= WHAT IS BEING ASKED =
After the line containing "Image resolution: width=1512", write nothing more; before it, reproduce every line of the material below exactly, starting with the first.

### EXTRACTED INFORMATION ###

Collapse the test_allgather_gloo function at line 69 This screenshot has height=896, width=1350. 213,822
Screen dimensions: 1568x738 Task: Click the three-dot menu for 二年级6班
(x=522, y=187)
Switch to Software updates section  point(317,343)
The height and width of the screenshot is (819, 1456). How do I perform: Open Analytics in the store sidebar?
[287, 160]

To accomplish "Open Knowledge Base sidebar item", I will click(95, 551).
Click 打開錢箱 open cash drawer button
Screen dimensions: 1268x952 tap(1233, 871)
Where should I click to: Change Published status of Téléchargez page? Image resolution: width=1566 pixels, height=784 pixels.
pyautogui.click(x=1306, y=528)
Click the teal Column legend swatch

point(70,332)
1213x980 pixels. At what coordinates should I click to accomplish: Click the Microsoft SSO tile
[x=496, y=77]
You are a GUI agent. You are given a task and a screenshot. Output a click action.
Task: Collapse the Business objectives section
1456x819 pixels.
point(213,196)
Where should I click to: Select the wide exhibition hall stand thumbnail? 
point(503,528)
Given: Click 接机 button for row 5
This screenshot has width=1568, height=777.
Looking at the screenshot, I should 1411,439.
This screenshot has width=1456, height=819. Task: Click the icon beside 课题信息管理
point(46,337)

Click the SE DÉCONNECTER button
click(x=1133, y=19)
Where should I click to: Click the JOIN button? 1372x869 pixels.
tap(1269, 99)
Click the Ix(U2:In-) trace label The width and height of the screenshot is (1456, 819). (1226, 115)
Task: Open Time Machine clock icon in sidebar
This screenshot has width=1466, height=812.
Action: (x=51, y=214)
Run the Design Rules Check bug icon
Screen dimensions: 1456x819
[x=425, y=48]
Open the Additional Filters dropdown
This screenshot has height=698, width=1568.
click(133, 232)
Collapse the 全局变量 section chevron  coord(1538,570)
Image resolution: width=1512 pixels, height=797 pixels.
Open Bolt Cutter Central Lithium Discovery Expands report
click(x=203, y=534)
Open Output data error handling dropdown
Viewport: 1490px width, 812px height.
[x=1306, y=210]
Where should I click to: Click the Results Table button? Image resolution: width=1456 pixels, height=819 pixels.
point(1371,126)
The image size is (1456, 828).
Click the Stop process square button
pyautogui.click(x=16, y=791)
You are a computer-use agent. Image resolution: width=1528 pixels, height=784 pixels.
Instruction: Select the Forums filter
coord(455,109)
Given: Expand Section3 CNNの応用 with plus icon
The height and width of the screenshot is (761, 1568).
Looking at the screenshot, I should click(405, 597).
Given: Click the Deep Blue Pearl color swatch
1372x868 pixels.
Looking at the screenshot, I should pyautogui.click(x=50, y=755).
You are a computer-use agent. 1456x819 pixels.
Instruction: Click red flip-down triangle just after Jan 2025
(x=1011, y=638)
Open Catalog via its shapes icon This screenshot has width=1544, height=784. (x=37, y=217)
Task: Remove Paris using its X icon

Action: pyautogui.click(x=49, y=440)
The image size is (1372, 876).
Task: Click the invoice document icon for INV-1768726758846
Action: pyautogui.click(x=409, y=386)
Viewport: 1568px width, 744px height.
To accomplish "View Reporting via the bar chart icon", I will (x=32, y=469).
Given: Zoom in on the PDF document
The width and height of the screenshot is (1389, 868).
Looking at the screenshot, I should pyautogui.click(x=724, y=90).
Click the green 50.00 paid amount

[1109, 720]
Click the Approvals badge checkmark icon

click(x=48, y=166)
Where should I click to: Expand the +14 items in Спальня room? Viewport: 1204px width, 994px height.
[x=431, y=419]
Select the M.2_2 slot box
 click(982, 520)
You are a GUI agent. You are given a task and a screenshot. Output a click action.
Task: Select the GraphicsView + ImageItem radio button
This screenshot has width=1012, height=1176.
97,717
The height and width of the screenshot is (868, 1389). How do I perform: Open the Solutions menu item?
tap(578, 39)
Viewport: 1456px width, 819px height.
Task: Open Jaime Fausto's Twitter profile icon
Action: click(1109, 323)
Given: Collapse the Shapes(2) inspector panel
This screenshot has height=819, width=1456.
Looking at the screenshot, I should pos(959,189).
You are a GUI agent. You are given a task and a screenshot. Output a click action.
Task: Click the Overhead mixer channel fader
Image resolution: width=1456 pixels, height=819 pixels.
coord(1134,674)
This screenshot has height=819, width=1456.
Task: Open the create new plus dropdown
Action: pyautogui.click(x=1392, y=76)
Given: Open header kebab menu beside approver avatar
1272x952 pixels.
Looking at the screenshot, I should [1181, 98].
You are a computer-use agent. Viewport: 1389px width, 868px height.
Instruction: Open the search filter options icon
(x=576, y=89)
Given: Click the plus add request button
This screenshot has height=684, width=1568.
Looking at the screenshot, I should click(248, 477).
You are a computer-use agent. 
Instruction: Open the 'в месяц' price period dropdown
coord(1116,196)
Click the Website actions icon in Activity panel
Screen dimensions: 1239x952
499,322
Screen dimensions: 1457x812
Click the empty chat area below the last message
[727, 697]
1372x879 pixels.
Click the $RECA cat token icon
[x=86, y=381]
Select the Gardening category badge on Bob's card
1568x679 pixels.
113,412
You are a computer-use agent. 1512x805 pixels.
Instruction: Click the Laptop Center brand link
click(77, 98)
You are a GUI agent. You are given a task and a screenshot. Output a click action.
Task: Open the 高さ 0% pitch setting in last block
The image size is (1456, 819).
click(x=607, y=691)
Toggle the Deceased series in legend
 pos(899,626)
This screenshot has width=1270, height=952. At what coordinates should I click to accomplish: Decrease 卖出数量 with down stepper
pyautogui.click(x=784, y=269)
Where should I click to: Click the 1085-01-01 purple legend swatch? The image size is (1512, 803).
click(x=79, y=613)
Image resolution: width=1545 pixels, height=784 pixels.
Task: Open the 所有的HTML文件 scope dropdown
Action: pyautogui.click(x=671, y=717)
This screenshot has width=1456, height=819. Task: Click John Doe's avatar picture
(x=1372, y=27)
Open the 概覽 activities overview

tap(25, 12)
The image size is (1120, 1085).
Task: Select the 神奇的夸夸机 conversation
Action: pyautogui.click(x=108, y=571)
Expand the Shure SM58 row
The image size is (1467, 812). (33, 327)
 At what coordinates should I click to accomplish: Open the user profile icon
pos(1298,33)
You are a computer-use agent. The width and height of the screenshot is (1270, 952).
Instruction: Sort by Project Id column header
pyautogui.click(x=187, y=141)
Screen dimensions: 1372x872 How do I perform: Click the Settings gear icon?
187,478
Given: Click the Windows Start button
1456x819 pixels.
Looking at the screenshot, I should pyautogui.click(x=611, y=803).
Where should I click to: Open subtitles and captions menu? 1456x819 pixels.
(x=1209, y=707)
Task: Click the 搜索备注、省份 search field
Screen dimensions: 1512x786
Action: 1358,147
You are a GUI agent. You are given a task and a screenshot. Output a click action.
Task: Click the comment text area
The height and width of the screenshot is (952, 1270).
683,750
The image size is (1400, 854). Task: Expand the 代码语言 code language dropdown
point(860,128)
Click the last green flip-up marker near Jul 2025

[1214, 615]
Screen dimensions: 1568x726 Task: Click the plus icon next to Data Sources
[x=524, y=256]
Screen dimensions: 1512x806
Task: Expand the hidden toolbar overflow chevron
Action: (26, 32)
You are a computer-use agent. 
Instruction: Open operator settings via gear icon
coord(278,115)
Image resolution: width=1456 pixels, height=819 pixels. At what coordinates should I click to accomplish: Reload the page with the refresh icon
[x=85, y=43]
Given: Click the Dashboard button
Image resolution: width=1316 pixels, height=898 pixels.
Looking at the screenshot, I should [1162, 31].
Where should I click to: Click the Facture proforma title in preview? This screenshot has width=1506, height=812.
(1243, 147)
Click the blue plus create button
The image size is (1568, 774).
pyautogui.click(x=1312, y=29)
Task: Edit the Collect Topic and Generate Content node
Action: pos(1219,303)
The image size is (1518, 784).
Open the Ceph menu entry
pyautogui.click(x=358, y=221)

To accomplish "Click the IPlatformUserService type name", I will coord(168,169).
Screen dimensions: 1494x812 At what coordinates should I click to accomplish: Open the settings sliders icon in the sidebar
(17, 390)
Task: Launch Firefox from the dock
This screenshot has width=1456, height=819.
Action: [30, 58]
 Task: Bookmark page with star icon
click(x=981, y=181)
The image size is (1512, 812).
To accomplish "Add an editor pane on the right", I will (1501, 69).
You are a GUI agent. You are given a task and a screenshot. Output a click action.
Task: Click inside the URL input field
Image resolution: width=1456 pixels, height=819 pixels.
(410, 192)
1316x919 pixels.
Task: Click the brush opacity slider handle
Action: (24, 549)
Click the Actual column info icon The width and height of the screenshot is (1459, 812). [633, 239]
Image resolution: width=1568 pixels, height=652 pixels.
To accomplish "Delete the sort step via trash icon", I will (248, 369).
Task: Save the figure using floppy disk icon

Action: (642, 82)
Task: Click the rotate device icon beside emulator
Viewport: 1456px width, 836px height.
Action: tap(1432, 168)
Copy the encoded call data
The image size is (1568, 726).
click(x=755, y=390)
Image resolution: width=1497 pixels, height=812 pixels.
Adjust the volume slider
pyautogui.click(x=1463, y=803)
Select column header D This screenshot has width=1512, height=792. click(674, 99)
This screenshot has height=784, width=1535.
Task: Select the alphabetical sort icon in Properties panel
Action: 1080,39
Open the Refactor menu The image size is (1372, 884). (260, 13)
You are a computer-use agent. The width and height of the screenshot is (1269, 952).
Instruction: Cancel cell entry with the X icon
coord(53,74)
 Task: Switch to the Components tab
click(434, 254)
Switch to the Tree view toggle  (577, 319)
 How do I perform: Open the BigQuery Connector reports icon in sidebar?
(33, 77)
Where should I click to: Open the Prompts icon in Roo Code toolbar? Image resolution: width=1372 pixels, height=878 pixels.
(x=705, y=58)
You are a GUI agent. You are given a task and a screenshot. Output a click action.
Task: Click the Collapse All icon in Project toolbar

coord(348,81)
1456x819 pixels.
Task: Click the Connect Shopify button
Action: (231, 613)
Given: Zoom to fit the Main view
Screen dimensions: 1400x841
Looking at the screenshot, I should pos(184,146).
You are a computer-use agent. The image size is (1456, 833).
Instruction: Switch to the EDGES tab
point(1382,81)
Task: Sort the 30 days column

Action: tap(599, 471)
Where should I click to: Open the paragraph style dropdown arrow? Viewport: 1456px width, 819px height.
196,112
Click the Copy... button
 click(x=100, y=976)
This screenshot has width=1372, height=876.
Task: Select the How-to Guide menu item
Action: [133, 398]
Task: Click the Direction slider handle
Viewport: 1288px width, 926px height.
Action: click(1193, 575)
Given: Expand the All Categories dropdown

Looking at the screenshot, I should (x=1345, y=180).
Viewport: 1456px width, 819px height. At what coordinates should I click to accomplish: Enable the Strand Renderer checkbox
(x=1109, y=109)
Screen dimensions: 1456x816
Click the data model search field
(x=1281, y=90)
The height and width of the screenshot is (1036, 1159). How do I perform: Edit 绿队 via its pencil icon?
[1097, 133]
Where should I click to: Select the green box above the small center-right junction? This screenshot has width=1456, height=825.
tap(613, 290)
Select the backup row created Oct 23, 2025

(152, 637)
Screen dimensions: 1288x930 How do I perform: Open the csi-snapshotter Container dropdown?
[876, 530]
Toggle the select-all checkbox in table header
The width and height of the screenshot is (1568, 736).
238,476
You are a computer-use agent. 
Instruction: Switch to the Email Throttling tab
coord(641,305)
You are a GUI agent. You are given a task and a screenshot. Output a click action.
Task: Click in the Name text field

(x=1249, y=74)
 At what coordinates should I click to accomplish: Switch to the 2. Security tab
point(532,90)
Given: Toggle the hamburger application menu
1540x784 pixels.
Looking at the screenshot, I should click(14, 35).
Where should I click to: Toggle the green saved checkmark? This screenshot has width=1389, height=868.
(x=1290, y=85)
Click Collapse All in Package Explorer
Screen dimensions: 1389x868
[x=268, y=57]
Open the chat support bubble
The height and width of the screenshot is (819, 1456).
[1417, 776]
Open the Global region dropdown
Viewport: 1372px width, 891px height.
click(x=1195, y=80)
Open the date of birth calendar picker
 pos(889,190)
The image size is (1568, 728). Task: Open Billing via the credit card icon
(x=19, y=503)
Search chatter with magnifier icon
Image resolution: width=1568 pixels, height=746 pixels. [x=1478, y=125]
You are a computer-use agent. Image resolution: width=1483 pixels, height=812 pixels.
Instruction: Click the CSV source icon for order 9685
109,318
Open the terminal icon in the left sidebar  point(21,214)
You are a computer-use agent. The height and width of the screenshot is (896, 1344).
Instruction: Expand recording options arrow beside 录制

###

= ANSWER BOX =
Collapse the test_allgather_gloo function at line 69 This screenshot has height=896, width=1350. 213,822
Screen dimensions: 1568x738 Task: Click the three-dot menu for 二年级6班
(x=522, y=187)
Switch to Software updates section  point(317,343)
The height and width of the screenshot is (819, 1456). How do I perform: Open Analytics in the store sidebar?
[287, 160]

To accomplish "Open Knowledge Base sidebar item", I will click(95, 551).
Click 打開錢箱 open cash drawer button
Screen dimensions: 1268x952 tap(1233, 871)
Where should I click to: Change Published status of Téléchargez page? Image resolution: width=1566 pixels, height=784 pixels.
pyautogui.click(x=1306, y=528)
Click the teal Column legend swatch

point(70,332)
1213x980 pixels. At what coordinates should I click to accomplish: Click the Microsoft SSO tile
[x=496, y=77]
You are a GUI agent. You are given a task and a screenshot. Output a click action.
Task: Collapse the Business objectives section
1456x819 pixels.
point(213,196)
Where should I click to: Select the wide exhibition hall stand thumbnail? 
point(503,528)
Given: Click 接机 button for row 5
This screenshot has width=1568, height=777.
Looking at the screenshot, I should 1411,439.
This screenshot has width=1456, height=819. Task: Click the icon beside 课题信息管理
point(46,337)

Click the SE DÉCONNECTER button
click(x=1133, y=19)
Where should I click to: Click the JOIN button? 1372x869 pixels.
tap(1269, 99)
Click the Ix(U2:In-) trace label The width and height of the screenshot is (1456, 819). (1226, 115)
Task: Open Time Machine clock icon in sidebar
This screenshot has width=1466, height=812.
Action: (x=51, y=214)
Run the Design Rules Check bug icon
Screen dimensions: 1456x819
[x=425, y=48]
Open the Additional Filters dropdown
This screenshot has height=698, width=1568.
click(133, 232)
Collapse the 全局变量 section chevron  coord(1538,570)
Image resolution: width=1512 pixels, height=797 pixels.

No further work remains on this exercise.